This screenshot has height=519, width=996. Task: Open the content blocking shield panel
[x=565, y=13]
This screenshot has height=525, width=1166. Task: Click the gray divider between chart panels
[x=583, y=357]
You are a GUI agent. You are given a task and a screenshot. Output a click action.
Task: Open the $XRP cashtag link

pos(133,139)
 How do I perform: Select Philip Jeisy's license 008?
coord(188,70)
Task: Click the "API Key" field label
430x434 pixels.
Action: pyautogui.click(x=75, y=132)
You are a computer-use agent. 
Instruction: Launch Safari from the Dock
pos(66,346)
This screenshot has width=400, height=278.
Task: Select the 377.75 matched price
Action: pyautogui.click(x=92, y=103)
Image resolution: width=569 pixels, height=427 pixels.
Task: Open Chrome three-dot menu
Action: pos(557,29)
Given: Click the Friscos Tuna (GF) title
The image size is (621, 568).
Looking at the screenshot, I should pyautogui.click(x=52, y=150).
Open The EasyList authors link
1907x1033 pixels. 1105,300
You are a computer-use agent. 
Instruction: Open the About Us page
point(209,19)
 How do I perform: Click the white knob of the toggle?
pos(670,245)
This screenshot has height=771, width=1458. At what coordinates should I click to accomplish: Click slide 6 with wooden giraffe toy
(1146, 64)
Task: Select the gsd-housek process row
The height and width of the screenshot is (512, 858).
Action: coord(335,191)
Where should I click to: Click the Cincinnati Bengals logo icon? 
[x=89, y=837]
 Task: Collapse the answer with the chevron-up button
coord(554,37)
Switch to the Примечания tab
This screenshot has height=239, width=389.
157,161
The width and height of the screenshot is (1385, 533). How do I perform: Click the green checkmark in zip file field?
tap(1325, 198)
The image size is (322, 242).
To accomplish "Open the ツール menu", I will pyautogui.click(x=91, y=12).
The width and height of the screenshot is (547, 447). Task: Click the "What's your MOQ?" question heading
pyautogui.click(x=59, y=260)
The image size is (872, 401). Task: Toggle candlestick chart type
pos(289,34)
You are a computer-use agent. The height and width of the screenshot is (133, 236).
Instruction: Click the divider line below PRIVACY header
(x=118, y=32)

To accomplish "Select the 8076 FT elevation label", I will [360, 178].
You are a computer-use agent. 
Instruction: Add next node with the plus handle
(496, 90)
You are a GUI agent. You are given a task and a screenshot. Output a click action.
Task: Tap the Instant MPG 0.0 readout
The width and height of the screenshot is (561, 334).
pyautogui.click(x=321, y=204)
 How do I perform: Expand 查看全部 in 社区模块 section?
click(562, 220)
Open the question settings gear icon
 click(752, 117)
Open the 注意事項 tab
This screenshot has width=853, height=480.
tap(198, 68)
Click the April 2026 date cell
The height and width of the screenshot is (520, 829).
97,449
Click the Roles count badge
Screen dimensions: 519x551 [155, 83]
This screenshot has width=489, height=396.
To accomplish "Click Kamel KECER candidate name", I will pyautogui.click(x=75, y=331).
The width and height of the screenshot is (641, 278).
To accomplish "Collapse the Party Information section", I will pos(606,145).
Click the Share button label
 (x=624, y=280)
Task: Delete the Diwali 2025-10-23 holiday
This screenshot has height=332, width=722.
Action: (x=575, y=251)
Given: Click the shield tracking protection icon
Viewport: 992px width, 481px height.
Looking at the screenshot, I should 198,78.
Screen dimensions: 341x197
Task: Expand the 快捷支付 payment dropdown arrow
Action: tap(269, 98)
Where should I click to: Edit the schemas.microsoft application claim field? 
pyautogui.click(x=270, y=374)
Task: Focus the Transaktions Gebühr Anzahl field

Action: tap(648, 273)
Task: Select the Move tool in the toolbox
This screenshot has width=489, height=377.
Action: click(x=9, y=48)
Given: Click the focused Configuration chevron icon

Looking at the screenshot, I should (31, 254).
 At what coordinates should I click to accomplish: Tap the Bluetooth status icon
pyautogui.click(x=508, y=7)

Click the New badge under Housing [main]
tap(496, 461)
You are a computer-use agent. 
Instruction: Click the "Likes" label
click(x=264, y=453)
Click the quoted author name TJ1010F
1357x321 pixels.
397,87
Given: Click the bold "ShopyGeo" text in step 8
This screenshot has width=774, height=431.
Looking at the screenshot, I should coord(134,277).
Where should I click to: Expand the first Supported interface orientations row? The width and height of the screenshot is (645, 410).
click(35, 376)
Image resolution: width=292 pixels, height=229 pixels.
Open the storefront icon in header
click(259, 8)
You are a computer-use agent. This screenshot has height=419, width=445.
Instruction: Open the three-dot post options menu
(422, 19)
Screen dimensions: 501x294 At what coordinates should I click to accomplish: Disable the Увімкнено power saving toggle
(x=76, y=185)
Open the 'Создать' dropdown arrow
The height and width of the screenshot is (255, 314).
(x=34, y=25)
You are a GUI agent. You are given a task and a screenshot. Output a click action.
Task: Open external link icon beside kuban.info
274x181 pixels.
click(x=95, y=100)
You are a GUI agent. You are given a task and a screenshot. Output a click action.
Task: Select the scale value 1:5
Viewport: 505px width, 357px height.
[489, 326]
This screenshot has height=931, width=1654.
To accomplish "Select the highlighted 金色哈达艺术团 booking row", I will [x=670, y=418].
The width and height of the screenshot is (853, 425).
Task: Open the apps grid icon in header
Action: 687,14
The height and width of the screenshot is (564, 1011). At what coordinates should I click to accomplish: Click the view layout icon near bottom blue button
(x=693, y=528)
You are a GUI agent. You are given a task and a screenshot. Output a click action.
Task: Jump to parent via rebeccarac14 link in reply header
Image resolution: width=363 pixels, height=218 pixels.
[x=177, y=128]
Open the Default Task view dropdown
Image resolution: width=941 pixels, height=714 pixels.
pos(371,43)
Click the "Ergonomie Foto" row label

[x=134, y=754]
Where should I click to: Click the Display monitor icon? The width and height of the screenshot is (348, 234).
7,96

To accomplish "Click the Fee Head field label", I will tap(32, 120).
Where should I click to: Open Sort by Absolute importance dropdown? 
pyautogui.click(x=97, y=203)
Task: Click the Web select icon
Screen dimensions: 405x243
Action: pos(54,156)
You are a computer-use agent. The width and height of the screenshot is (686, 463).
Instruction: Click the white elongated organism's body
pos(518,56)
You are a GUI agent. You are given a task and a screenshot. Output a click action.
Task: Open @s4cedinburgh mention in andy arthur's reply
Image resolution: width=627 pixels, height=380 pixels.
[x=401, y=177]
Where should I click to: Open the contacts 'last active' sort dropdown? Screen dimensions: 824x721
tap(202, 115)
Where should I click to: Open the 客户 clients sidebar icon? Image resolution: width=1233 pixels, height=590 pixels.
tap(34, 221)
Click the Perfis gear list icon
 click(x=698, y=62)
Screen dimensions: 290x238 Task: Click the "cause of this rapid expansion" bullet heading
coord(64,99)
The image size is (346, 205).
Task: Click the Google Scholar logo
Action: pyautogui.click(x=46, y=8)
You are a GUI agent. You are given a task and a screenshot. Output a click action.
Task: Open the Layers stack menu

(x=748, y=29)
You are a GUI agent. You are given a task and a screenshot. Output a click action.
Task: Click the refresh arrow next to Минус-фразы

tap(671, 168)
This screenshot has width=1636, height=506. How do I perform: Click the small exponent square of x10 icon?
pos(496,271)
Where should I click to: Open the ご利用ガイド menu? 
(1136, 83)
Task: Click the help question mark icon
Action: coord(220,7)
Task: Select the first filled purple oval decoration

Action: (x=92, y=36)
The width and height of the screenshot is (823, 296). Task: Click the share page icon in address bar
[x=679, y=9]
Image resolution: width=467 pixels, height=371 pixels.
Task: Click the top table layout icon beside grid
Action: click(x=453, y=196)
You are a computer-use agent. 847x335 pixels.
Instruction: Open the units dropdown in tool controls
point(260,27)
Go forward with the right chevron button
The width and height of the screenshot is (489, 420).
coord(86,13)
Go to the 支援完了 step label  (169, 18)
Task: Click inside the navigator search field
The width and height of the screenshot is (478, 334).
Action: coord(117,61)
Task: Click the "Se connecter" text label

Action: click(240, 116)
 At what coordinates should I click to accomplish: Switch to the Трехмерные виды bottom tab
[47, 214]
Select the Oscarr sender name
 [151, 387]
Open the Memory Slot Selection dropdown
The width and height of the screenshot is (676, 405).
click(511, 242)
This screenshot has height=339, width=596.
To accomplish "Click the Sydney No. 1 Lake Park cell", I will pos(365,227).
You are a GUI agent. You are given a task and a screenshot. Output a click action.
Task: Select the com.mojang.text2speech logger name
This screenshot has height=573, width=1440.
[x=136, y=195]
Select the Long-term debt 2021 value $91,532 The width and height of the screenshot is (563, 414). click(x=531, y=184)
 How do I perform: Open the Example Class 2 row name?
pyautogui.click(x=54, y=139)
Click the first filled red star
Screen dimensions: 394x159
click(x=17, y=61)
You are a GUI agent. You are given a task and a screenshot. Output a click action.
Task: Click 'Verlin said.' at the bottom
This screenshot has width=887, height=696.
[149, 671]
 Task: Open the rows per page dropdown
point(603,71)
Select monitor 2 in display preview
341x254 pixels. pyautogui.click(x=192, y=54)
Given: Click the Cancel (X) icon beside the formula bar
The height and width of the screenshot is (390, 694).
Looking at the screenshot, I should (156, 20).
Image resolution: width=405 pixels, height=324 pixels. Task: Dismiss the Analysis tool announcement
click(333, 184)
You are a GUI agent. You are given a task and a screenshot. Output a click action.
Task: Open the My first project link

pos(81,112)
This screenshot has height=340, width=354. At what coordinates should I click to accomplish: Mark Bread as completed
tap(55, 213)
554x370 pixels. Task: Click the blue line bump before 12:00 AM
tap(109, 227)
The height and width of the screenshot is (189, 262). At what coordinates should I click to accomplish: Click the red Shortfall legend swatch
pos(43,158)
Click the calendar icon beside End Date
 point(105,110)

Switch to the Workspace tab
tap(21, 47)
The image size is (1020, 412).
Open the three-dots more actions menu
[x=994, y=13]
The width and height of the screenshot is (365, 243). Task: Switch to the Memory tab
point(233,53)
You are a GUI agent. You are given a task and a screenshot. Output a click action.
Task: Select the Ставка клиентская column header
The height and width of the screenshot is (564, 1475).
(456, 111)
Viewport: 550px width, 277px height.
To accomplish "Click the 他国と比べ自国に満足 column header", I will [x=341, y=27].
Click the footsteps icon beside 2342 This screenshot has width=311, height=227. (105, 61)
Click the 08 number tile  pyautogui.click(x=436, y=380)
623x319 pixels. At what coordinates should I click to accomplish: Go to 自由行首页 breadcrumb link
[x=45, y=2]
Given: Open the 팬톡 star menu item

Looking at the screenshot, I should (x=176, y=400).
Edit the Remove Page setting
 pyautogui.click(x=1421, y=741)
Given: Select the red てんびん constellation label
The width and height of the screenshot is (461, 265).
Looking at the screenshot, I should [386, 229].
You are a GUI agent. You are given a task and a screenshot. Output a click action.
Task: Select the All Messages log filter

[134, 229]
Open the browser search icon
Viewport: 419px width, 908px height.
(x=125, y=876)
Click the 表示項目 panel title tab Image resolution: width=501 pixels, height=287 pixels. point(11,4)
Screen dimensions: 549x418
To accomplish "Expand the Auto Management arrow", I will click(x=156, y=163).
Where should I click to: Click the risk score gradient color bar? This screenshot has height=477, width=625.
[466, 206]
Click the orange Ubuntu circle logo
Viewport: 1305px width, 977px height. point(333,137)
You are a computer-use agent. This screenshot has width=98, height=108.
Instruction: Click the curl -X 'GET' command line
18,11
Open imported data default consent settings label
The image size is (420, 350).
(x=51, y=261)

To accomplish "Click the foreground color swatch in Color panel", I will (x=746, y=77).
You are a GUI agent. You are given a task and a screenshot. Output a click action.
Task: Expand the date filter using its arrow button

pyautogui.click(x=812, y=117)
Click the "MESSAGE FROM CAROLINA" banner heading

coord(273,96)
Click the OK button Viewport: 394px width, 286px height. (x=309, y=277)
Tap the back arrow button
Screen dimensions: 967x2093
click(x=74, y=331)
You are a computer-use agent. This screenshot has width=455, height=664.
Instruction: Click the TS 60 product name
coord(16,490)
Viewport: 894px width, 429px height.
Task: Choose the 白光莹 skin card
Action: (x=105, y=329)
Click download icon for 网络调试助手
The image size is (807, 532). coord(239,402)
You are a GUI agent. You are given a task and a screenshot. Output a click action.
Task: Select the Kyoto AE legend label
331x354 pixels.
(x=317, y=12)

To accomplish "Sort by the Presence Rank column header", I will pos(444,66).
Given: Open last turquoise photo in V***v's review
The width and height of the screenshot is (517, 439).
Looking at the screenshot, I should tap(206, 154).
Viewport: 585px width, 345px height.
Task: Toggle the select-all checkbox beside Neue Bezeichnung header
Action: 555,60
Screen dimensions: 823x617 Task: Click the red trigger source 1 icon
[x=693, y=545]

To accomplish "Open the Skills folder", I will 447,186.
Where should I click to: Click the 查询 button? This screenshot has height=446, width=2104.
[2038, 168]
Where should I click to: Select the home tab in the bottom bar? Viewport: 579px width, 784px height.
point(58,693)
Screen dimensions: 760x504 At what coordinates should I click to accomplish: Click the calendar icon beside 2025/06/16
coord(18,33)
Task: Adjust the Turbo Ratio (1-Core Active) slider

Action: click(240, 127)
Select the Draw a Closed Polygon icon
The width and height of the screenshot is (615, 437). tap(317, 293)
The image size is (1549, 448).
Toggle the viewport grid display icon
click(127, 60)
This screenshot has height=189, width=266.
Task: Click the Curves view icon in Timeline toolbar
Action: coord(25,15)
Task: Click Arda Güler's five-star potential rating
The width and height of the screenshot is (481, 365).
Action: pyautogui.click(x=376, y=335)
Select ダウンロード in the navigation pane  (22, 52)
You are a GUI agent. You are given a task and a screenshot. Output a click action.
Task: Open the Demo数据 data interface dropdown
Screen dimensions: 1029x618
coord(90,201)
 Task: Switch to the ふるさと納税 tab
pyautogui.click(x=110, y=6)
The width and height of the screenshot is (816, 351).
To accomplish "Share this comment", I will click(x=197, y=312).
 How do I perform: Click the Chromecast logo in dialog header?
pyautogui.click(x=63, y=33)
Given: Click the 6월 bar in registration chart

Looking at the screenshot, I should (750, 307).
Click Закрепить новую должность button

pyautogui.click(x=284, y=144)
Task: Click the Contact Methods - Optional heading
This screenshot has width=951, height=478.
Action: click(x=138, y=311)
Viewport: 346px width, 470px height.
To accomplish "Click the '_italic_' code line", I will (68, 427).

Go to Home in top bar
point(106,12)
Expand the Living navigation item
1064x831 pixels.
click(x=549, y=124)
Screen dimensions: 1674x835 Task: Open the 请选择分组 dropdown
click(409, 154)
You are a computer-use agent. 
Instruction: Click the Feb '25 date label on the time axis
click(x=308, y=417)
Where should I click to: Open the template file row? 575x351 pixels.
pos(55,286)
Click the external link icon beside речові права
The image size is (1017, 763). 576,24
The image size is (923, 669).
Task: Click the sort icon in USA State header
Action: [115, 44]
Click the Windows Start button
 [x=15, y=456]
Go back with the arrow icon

* [Activity]
Copy the entries above exactly, but only from the line holding "Task: Select the first" through the line holding "You are a computer-use agent. 847x335 pixels.", both included.

* [Problem solution]
Task: Select the first filled purple oval decoration

Action: (x=92, y=36)
The width and height of the screenshot is (823, 296). Task: Click the share page icon in address bar
[x=679, y=9]
Image resolution: width=467 pixels, height=371 pixels.
Task: Click the top table layout icon beside grid
Action: click(x=453, y=196)
You are a computer-use agent. 847x335 pixels.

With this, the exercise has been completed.